Copy word for word the lines from the line containing "Task: Enable the V(PR3) trace checkbox" up to and including the line containing "click(66, 170)".

(Items listed in the dataset)
++++++

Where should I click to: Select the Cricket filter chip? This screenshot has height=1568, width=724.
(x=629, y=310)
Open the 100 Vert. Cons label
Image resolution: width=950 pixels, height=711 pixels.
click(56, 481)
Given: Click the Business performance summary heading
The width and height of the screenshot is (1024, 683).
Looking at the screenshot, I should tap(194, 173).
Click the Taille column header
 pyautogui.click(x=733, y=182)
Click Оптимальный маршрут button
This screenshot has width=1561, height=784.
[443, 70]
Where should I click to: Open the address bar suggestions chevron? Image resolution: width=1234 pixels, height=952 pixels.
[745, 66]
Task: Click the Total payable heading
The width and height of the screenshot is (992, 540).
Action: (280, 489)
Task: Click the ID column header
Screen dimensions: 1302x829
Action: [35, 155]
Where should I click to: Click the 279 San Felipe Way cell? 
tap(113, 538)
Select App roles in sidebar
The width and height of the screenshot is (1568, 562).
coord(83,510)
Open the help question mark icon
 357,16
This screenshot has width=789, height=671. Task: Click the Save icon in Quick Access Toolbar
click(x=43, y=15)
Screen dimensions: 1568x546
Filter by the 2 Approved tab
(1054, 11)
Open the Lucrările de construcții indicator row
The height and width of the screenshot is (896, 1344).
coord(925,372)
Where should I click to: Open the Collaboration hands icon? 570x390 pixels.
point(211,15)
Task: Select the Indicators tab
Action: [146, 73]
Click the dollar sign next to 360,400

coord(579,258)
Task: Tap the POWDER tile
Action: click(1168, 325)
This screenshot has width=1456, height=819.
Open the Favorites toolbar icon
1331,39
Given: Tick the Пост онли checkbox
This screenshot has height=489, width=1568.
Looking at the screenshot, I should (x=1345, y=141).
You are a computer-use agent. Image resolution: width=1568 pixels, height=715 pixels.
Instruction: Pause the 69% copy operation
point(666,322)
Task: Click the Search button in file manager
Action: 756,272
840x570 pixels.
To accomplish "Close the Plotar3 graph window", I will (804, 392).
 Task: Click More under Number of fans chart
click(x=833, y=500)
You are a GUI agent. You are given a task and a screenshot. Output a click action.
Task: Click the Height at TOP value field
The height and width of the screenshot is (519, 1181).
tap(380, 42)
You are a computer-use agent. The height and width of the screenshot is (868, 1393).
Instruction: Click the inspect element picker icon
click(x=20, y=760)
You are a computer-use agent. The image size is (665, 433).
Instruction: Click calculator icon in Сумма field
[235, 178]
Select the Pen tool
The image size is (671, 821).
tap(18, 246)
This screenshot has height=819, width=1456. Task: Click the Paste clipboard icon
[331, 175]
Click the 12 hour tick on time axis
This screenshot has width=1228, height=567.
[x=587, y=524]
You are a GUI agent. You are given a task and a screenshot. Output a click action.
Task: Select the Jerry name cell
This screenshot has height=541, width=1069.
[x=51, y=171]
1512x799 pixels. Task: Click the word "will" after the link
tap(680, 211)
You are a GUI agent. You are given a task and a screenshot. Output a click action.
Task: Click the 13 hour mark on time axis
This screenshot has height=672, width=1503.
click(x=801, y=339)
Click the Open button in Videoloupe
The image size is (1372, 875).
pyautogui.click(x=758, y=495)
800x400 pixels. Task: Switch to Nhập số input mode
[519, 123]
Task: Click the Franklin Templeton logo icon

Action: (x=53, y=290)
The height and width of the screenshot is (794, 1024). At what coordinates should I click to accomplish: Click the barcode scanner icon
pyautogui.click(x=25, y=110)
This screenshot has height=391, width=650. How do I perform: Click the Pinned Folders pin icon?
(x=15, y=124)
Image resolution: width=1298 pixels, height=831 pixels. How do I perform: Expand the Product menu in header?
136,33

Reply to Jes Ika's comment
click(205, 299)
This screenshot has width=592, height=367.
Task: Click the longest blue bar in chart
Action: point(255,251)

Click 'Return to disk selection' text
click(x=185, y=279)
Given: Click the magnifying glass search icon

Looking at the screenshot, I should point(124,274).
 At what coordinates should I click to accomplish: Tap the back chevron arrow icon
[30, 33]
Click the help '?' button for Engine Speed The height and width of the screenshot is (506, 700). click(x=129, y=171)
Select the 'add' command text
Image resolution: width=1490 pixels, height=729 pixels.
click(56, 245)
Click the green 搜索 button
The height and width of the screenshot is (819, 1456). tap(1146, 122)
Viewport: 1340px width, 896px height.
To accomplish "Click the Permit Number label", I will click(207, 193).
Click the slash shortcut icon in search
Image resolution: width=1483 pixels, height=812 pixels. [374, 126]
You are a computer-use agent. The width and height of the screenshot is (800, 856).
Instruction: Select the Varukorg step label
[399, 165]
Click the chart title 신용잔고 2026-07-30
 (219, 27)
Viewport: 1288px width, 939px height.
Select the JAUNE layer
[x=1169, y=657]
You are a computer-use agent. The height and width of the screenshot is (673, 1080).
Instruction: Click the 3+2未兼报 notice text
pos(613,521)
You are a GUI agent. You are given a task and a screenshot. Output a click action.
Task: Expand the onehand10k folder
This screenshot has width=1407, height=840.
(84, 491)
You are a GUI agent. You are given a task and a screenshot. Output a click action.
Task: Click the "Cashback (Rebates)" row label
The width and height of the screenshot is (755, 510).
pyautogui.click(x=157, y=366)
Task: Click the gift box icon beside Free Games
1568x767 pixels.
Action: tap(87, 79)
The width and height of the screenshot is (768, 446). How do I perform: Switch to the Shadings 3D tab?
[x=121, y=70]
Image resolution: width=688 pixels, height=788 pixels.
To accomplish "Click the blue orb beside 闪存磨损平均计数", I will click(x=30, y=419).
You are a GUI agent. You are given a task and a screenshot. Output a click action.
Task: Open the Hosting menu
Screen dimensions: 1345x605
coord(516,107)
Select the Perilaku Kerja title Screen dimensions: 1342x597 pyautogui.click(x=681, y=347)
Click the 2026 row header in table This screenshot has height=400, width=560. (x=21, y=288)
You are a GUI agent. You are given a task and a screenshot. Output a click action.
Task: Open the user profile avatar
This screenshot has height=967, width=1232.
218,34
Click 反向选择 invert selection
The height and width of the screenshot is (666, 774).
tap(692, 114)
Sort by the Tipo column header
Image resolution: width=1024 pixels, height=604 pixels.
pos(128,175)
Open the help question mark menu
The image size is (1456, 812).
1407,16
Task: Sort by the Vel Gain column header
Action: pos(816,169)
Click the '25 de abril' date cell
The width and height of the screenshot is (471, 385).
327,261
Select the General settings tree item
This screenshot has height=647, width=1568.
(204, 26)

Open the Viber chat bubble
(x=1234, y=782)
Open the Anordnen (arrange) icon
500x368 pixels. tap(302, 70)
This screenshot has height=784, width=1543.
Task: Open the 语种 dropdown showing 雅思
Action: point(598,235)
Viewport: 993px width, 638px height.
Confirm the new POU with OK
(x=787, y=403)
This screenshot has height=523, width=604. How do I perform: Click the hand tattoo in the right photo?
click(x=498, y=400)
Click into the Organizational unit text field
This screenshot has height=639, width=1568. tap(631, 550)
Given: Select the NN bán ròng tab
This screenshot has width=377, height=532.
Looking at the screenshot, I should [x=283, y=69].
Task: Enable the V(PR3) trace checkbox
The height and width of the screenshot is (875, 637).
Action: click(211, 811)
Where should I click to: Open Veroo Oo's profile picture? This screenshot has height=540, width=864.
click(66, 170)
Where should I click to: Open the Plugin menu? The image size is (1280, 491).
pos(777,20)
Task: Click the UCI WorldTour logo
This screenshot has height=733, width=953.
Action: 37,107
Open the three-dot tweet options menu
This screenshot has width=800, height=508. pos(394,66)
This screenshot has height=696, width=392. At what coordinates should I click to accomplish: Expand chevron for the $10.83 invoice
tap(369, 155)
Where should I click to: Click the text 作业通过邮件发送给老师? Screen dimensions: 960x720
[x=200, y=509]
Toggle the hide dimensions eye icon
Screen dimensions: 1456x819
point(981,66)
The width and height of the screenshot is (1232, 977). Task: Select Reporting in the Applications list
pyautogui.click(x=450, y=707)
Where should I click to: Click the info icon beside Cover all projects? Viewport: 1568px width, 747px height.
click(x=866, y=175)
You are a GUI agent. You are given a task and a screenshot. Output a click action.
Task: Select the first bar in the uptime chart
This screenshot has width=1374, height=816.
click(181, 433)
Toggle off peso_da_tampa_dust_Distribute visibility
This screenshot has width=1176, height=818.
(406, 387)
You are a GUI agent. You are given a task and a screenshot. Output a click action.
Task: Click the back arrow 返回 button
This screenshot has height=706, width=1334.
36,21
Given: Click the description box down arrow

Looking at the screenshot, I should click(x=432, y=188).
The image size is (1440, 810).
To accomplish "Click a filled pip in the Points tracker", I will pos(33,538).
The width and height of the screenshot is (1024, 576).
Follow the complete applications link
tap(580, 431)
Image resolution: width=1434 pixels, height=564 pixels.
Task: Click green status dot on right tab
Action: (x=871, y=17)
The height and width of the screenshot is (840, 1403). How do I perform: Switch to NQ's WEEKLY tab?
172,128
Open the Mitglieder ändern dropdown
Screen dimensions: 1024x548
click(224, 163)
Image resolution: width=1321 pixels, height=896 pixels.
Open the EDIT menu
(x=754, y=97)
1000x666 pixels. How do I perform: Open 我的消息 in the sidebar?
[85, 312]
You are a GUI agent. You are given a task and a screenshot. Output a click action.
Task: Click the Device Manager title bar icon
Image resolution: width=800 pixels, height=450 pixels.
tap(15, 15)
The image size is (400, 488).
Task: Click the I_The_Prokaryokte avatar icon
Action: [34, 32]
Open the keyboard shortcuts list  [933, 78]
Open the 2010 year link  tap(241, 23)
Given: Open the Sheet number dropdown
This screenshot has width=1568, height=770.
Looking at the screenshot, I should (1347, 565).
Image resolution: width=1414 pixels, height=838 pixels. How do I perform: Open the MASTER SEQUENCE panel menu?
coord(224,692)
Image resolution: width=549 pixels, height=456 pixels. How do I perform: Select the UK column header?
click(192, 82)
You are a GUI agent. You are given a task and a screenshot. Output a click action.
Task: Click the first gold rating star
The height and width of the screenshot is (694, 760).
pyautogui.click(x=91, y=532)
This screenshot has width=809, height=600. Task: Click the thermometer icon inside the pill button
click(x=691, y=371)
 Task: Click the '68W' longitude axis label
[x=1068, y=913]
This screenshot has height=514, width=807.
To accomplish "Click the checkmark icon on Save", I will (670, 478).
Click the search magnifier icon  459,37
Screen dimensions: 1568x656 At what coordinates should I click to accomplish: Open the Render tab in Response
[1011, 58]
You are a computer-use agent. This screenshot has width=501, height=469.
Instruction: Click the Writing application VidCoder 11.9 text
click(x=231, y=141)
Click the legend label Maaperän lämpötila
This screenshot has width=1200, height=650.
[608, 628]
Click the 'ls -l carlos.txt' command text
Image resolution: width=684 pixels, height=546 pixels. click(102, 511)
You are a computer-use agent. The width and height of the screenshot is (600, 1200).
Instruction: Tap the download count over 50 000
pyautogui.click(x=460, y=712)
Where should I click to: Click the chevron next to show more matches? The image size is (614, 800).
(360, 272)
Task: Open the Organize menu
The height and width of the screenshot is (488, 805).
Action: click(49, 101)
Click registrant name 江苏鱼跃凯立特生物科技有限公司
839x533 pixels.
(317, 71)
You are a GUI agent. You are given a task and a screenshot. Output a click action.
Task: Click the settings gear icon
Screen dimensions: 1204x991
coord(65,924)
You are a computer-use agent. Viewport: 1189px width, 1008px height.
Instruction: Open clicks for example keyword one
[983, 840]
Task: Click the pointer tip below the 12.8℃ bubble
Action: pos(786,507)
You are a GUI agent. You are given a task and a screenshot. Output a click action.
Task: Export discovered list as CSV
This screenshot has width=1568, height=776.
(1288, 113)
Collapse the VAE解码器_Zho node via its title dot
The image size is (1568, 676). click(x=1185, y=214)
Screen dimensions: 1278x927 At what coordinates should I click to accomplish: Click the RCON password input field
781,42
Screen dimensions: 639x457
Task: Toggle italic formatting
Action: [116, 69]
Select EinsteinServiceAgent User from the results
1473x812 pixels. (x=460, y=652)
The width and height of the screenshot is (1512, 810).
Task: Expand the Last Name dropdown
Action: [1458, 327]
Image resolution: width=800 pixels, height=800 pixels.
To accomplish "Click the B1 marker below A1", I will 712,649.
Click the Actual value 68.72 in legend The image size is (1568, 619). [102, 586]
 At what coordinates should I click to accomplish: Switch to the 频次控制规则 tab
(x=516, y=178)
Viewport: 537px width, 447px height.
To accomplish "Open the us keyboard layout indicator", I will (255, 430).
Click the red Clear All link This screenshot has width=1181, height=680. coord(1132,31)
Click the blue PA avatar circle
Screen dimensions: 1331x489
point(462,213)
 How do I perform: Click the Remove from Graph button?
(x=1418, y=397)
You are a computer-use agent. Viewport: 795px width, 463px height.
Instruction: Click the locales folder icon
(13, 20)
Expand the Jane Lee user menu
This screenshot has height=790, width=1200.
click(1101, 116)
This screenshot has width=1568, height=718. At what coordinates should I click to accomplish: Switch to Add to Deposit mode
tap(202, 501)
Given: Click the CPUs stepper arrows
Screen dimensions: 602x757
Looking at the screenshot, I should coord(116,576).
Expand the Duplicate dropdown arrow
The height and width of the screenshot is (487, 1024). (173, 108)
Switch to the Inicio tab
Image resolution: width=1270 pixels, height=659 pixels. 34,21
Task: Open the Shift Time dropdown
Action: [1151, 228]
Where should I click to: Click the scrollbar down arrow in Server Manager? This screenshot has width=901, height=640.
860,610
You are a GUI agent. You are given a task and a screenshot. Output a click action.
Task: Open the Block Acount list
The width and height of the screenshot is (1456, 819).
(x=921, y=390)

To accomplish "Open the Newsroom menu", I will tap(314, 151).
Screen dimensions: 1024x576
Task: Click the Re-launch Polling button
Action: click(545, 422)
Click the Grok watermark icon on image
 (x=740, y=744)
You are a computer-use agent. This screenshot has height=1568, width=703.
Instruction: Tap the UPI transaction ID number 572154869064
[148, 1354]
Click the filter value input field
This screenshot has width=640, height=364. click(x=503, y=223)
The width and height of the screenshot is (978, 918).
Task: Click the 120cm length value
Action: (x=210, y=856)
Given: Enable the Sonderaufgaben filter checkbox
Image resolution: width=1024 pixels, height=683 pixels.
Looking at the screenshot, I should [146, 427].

++++++

Complete output:
Task: Enable the V(PR3) trace checkbox
The height and width of the screenshot is (875, 637).
Action: click(211, 811)
Where should I click to: Open Veroo Oo's profile picture? This screenshot has height=540, width=864.
click(66, 170)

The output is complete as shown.